New Research Reveals How Our Brains Encode Memories While We Sleepadmin
According to new research recently published in the journal Science, scientists have come even closer to fully understanding how the brain compiles memories during sleep.
While it was previously believed that the delta waves – the slowest type of brainwaves – emitted while we sleep have been general periods of silence, scientists at the Center for Interdisciplinary Research in Biology at College de France have determined they actually “isolate assemblies of neurons that play an essential role in long-term memory formation,” according to Science Daily, making them “instrumental for memory consolidation”.
When we sleep, neurons in the cortex oscillate between periods of activity and perceived neural silence.
In a rat model, the scientists observed that, after the expected spike of cortex activity, ensuing delta waves and neural silence, some cortical neurons actually remained active while the rest slept.

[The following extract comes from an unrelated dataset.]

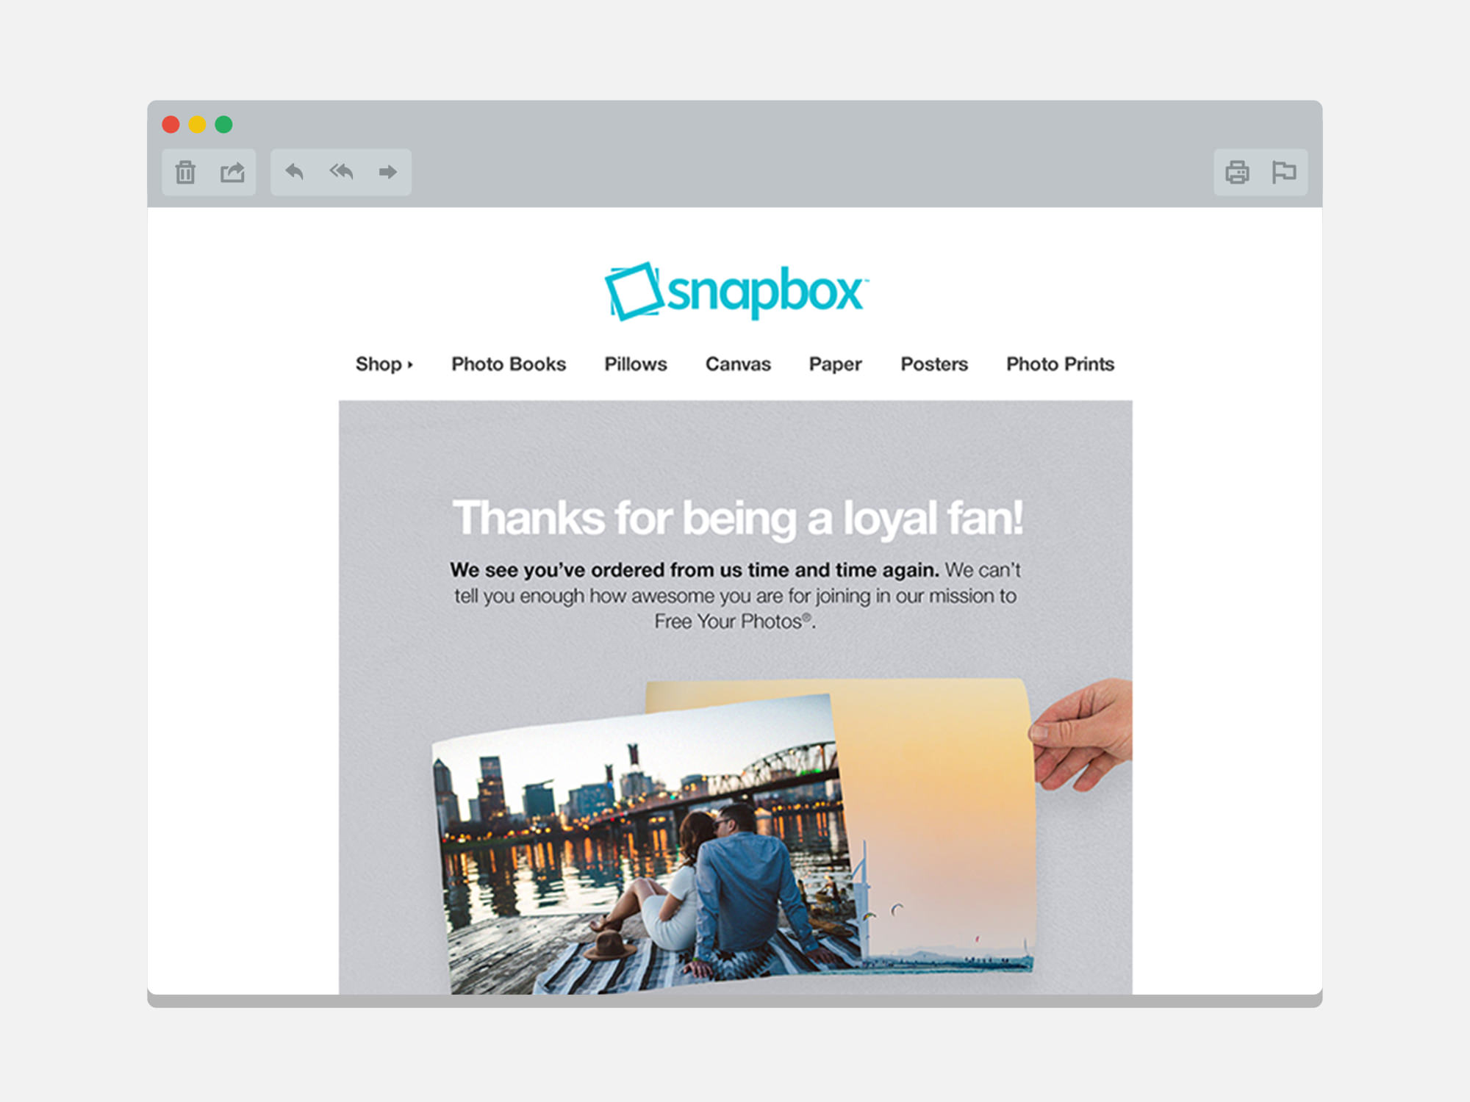The image size is (1470, 1102).
Task: Open the Posters navigation item
Action: point(934,364)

According to IFLScience.com, the study authors trained rats to perform a spatial memory task and recorded their hippocampal and cortical activity during said task and during the first two hours of sleep. During the sleeping hours, the rats hippocampi repeated the activity patterns they had displayed during the memory task. “By observing this process, the team discovered that the activity patterns within the hippocampus actually predicted which cortical neurons would remain active, allowing them to watch in real-time as short-term memories in the hippocampus were recorded as stable memories in the cortex,” Ben Taub writes.
To confirm their findings, the researchers artificially stimulated the cortices of the rats, “causing the wrong neurons to remain active during the delta phase, and found that this prevented the animals from being able to complete the spatial memory task the next day.”
The scientist noted, “The study substantially change how we understand the cortex.”